Have you ever thought of growing up and making something of yourself?

Starting by. no drugs, no drinking "1-2 beers is ok when going out to eat or a club" cutting out all the bullshit you DO NOT NEED to do.

Get yourself a good paying job and make something of your life.

I'm a 22 year old who never went to school ONE DAY OF MY LIFE. I didnt even get my GED till last year.

I'm sitting here in my own place, with money in the bank. and other then my 350Z loan. I owe ZERO money to anyone. how did I pull this off? I didnt fuck around! I always wanted to have toys, I never wanted to be dependent on anything. I worked my butt off and now I'm able to buy house if I wanted to. I could go to a BMW dealership and buy a brand new M3 TODAY or in your case an S4 =)~

I'm not trying to brag in anyway. I'm pointing out that becuase I didnt fuck around and I applied myself, even with no edumakasion I still made it work.

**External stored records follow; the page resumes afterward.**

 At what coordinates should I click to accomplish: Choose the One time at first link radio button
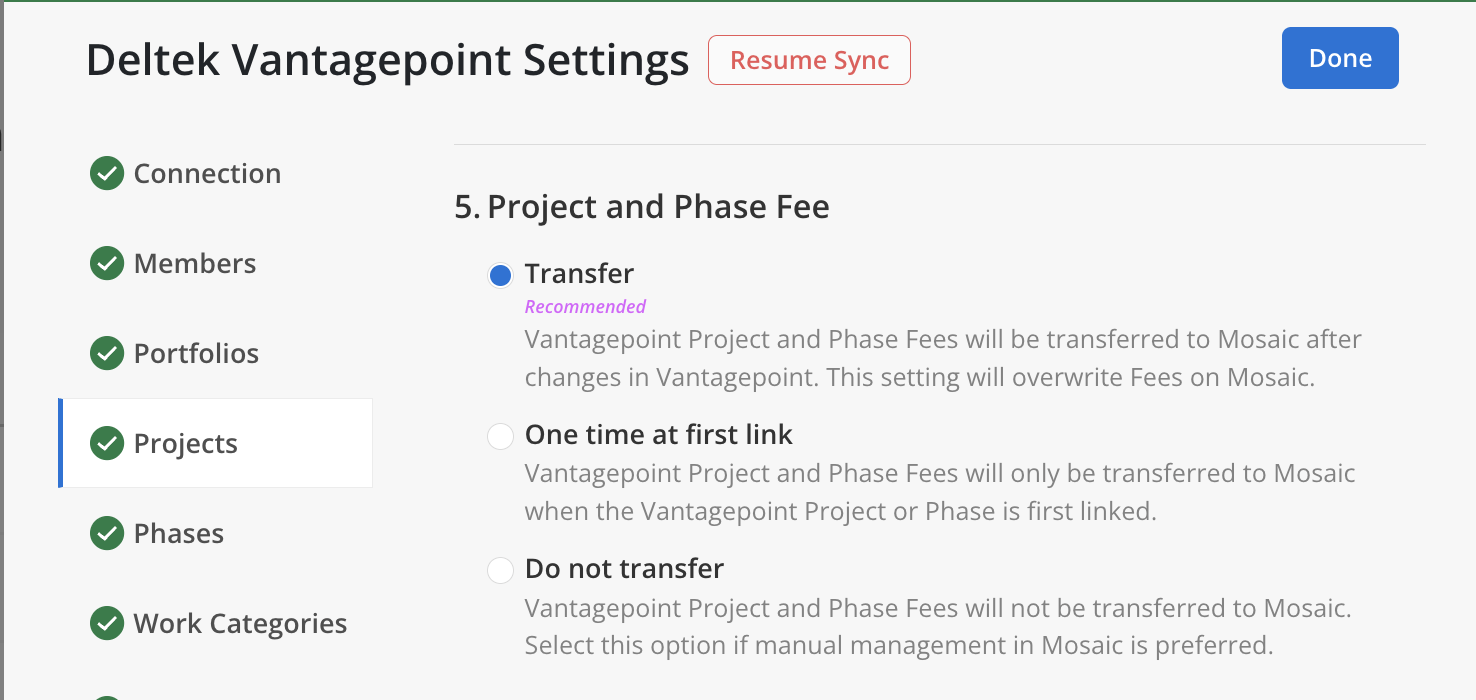[500, 436]
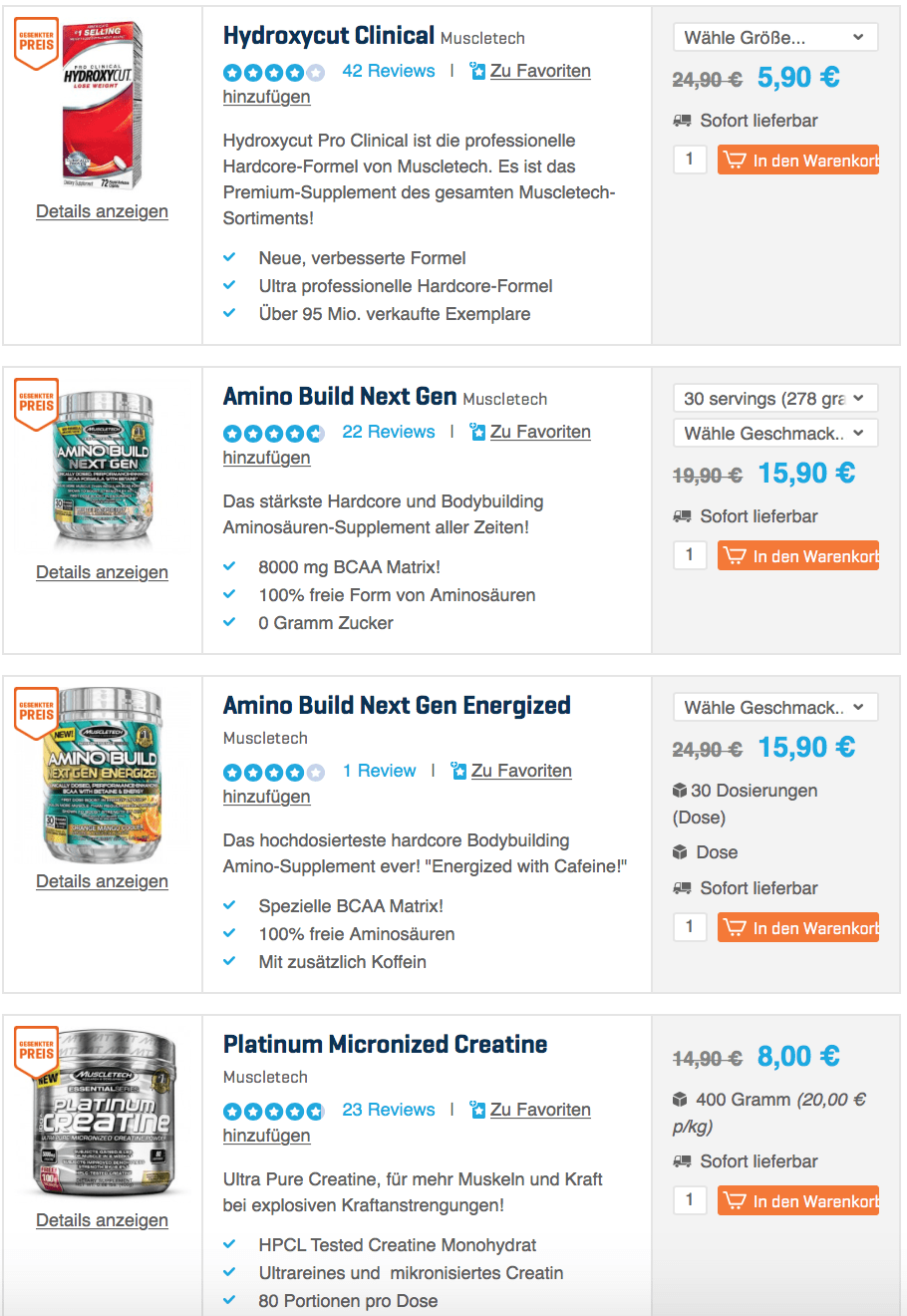Add Amino Build Next Gen to cart
The image size is (907, 1316).
(x=798, y=556)
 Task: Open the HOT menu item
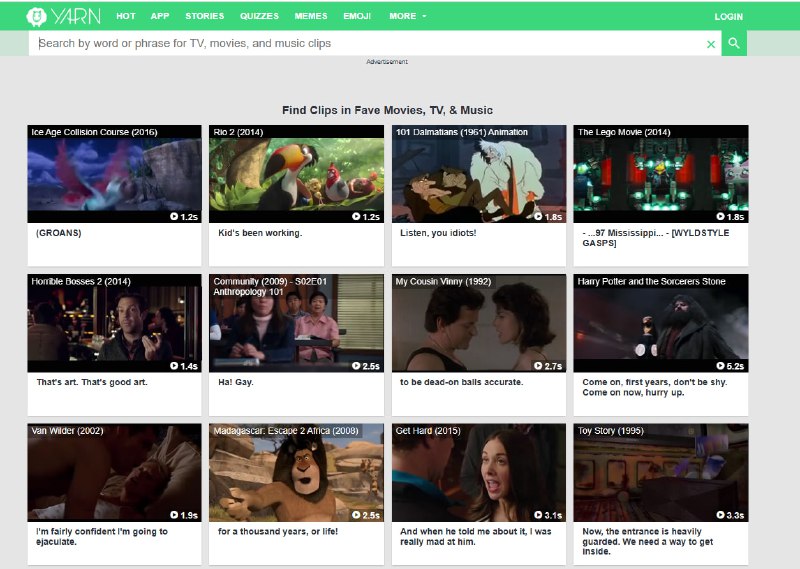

Once again 18 is an ADULT and it's about time you started acting like one. First things first STOP MAKING FUCKING EXCUSES for why you did what you've done in the past. you're immature and need to grow the fuck up. Ok 2nd sell off all your shit that you dont need and start paying off your debt. If you have a kid you're going to need every last cent. If you don't have a kid well you're helping out your cause by paying shit off something else you need to do (from other post)

Maybe many months from now you'll post a thread about I'm out of debt! and how you just bought yousrelf a brand new Audi and can pay the payments/insurance with ease. I'd love to see that! I'm sure a lot of other people would too.
There's no reason why you can't make that happen. the only person holding you back is yourself.